Pixel coordinate grounding data:

========

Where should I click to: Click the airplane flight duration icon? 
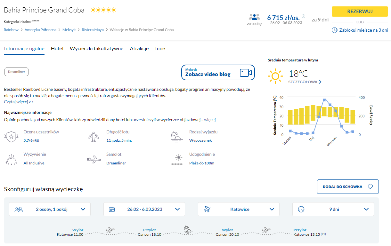click(94, 136)
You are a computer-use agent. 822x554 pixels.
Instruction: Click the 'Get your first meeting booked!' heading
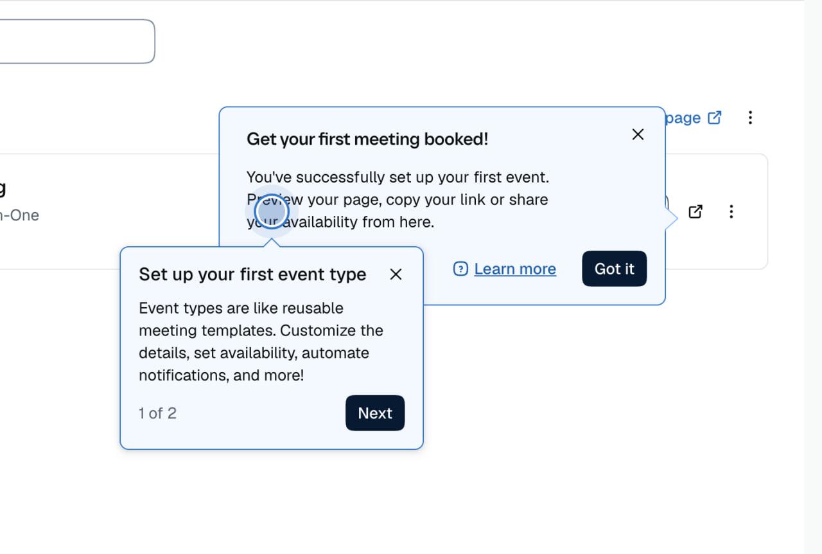click(367, 139)
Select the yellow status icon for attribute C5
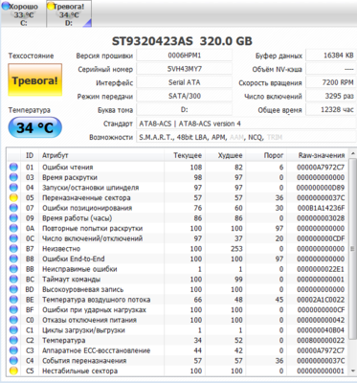Viewport: 357px width, 383px height. pyautogui.click(x=13, y=371)
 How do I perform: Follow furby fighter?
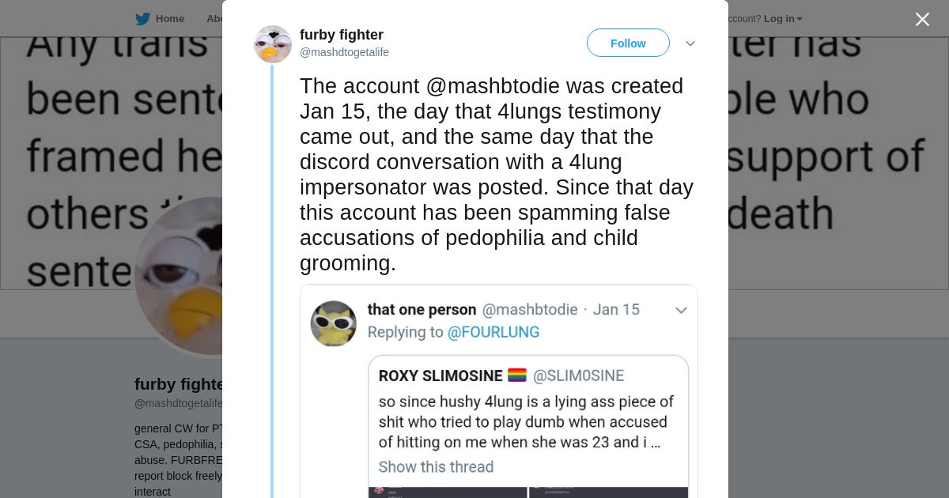pyautogui.click(x=628, y=43)
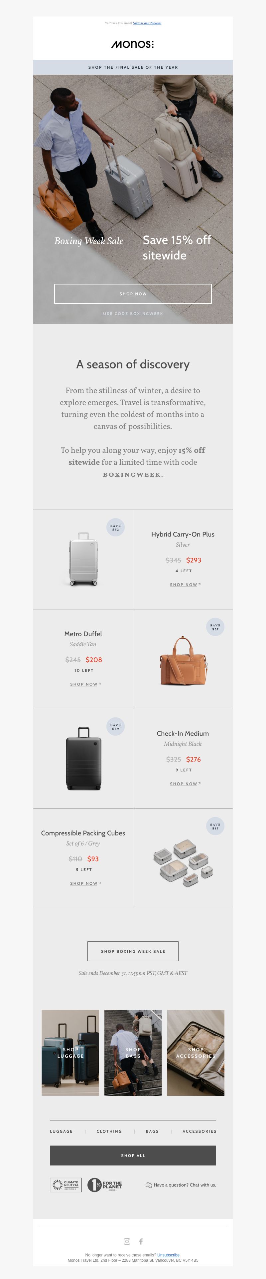This screenshot has height=1279, width=266.
Task: Click the Shop Bags image tile
Action: 133,1053
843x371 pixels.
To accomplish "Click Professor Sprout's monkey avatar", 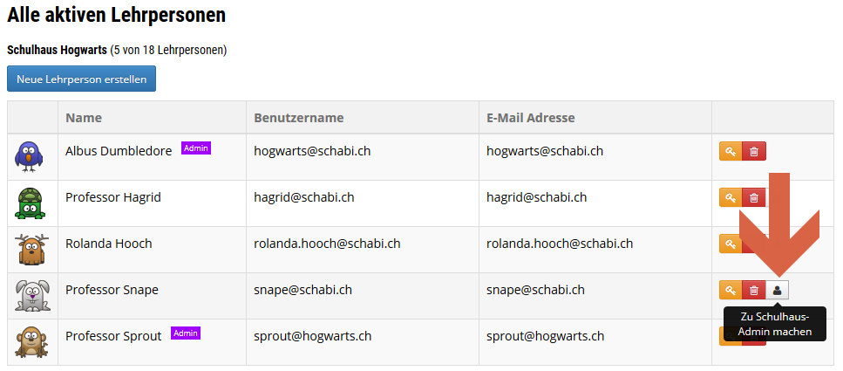I will [31, 342].
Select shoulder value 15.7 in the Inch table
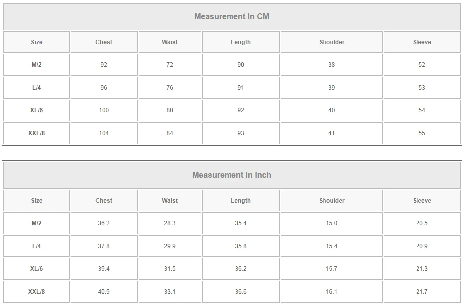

========

▶ [What to do]: Search the entries above for the word "pixels" and copy each line where it appears.

▶ [Solved exercise]:
You are a computer-use agent. 822x554 pixels.
843x371 pixels.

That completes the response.